We are developing Scotia, a method for inferring cell-cell interactions via ligand-receptor communication. Scotia can leverage high-resolution spatial transcriptomics data to evaluate both the distance between cells as well as their similarity in terms of gene expression. As such, it is possible to exclude interactions that are implausible due to cells being located far apart. Predictions from Scotia for pancreatic adenocarcinoma have been experimentally validated, suggesting that it can identify relevant interactions.

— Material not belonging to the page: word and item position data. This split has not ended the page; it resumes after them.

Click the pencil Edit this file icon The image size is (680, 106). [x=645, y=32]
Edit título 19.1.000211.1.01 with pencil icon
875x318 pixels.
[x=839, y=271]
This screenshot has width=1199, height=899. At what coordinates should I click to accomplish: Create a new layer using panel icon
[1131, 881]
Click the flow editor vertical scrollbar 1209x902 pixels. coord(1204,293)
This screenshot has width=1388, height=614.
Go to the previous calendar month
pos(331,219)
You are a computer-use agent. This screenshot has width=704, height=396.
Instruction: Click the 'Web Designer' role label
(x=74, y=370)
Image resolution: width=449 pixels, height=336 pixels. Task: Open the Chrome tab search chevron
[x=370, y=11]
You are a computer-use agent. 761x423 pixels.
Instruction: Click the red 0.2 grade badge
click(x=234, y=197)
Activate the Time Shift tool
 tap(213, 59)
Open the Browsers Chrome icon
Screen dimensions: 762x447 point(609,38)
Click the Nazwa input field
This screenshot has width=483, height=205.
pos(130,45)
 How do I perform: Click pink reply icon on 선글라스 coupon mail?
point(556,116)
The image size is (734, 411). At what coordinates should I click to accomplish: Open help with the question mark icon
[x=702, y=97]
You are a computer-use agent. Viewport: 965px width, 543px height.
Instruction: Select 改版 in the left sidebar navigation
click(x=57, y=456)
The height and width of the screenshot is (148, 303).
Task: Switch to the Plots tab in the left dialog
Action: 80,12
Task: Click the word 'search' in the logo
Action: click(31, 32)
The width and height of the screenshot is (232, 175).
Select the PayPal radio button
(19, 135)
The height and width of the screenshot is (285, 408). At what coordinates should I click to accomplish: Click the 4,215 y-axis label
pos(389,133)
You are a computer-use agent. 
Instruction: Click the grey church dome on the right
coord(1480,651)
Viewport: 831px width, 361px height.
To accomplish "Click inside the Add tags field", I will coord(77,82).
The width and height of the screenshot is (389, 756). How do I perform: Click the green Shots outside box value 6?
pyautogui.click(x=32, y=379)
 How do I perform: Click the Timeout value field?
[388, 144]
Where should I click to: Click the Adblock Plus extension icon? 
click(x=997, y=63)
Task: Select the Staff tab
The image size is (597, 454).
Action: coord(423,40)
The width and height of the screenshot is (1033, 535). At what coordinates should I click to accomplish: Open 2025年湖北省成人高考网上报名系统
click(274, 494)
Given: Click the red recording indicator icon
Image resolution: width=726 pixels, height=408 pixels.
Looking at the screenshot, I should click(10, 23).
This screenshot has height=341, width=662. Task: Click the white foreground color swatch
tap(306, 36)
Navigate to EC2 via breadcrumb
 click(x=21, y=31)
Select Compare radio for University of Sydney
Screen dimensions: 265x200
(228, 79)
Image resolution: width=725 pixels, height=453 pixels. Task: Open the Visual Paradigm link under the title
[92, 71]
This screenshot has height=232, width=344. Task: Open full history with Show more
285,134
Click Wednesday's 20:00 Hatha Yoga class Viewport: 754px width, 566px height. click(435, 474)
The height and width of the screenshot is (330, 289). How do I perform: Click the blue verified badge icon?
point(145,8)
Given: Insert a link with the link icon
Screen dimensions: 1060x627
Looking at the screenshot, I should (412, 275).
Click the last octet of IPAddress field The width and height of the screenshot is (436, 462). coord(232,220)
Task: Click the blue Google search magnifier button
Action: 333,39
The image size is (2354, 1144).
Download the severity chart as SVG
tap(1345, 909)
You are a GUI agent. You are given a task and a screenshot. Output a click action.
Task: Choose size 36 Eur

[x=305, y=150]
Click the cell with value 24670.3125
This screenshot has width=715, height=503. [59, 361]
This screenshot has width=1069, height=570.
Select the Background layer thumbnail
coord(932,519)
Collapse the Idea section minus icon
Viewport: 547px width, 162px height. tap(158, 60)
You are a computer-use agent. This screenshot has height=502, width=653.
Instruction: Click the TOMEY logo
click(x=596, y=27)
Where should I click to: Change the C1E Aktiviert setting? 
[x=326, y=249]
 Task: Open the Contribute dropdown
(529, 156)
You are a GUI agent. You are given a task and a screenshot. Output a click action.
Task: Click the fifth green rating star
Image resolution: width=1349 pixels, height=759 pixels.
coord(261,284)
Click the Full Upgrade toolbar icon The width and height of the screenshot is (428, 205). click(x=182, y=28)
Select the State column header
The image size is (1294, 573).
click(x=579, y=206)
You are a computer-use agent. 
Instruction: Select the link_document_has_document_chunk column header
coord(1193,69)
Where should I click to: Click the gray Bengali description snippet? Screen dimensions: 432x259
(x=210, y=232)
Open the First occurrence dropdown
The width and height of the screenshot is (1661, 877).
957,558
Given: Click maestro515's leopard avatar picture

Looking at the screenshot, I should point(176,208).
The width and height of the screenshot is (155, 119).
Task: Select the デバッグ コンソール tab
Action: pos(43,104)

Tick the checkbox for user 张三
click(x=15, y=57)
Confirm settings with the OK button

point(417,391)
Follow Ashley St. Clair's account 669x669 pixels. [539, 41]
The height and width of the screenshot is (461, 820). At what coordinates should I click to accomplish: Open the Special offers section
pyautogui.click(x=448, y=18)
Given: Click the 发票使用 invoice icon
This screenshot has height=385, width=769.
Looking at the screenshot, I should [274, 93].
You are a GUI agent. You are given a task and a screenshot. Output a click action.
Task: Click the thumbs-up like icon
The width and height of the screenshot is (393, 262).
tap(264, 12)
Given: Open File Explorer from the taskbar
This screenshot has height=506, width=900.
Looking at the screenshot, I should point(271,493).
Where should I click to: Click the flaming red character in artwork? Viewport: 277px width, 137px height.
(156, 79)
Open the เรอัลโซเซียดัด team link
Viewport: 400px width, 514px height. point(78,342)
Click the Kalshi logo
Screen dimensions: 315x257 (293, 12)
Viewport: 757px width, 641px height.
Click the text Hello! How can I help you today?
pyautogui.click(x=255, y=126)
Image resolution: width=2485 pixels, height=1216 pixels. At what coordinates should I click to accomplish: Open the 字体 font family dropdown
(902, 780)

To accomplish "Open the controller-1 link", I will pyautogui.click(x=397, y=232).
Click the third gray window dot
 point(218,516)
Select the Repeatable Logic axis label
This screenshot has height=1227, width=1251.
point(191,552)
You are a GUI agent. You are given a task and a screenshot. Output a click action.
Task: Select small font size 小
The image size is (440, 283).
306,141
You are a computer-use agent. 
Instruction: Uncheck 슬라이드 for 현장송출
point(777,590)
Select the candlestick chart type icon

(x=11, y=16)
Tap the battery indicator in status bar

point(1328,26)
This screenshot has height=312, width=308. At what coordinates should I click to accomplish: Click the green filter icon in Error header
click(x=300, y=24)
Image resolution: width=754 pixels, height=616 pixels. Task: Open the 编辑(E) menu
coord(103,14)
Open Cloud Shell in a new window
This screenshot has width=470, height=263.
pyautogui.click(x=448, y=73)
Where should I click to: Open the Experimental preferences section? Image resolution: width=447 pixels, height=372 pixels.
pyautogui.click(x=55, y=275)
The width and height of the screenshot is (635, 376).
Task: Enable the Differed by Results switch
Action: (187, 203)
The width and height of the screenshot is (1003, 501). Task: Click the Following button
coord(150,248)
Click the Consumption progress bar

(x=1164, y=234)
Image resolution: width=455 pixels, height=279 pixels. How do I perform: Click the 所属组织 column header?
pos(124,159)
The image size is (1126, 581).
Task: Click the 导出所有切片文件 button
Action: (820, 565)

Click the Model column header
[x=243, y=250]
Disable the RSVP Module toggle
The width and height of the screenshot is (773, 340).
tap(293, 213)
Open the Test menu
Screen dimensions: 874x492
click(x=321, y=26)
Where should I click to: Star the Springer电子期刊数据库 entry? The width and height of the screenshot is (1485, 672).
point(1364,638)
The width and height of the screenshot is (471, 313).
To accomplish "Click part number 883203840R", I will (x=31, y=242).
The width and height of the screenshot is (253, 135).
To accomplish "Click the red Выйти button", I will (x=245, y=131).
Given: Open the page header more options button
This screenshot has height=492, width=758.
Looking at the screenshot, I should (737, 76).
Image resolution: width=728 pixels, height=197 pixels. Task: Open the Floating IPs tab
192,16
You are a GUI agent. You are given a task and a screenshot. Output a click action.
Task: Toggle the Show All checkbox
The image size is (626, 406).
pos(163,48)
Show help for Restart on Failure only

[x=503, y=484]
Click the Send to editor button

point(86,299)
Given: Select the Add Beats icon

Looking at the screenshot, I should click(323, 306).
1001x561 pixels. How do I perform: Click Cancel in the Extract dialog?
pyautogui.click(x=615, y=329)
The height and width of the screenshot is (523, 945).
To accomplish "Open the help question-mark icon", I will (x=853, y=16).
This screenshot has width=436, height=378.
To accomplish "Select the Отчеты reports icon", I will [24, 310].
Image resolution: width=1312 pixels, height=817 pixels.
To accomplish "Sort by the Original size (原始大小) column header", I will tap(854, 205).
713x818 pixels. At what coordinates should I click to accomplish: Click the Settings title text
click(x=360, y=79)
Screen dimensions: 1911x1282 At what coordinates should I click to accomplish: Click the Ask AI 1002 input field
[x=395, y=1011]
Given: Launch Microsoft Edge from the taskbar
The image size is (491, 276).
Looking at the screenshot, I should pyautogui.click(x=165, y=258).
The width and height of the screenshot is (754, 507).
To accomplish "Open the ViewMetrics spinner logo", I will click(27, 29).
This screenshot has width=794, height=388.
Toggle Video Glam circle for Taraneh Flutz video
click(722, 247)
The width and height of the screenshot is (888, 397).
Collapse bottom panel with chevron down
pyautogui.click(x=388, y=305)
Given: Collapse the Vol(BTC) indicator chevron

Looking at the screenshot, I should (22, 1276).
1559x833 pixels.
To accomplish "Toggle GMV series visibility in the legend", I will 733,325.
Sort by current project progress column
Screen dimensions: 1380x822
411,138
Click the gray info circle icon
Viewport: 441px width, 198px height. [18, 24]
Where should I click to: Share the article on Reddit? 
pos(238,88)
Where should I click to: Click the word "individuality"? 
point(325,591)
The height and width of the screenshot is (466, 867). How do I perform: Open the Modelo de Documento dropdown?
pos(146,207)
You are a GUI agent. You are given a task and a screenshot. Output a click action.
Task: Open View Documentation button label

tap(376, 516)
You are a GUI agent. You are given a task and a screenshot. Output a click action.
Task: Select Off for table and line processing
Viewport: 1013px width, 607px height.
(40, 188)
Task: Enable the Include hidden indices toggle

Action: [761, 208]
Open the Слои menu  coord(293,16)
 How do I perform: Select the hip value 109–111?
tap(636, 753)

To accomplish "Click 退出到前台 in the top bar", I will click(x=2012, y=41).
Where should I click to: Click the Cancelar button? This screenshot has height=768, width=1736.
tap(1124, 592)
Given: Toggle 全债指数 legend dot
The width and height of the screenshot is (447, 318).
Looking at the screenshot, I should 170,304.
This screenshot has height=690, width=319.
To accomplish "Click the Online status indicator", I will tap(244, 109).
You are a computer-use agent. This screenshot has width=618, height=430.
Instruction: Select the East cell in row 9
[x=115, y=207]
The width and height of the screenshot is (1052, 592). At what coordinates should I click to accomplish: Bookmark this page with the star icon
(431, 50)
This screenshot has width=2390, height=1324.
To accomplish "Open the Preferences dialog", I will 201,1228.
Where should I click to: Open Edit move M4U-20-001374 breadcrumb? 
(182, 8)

Early detection of cancer using cell-free RNA

Liquid biopsies have emerged as a cost-effective and minimally invasive method for detecting cancer at an early stage. Through a simple blood draw, it is possible to detect molecules that have been shed from a tumor. To date, most work has focused on cell free DNA, but it is also possible to detect RNA molecules from the tumor. We are developing computational methods for detecting such signals from next generation sequencing data, and an important advantage of RNA over DNA is that it can also provide useful information about the malignant transcriptome.

Collaborative Projects

We work with several experimental groups, and most of our collaborations are in the areas of neuroscience, immunology and cancer.

Identification of drivers of treatment resistance in pancreatic cancer

PDAC_interactions

In collaboration with the Hwang lab we are working on multiple projects related to pancreatic cancer, with a focus on understanding what are the drivers of therapeutic resistance. This is a common problem with this malignancy, and one of the main reasons behind the high mortality rates. We are analyzing high-resolution, high-plex spatial transcriptomics and spatial proteomics data to characterize the microenvironment, to understand how it varies across different malignant subtypes.

Determinants of influenza vaccine protection

We are working with the Marasco lab to investigate what are the molecular mechanisms underlying a strong immune protection following vaccination against the seasonal flu. This is particularly important for the elderly population where protection rates are the lower and mortality is the highest. By profiling PBMCs via single cell RNAseq following vaccinations, we aim to identify cell types and genes that are associated with a favorable response.

Perianal fistulizing disease

We are working with the Salas lab at IDIBAPS in Barcelona to profile patients with this subtype of inflammatory bowel disease. It is our hope that single-cell profiling will make it possible to identify biomarkers and therapeutic targets.

CAR T-cells for solid tumors

CART UMAP

Together with the Marasco lab at the Dana-Farber Cancer Institute we are trying to understand the mechanisms involved in a novel design which is aimed at overcoming the suppresive tumor microenvironment. By profiling tumors using single cell RNAseq and spatial transcriptomics we can identify the cellular and molecular features that distinguish poor and good responders.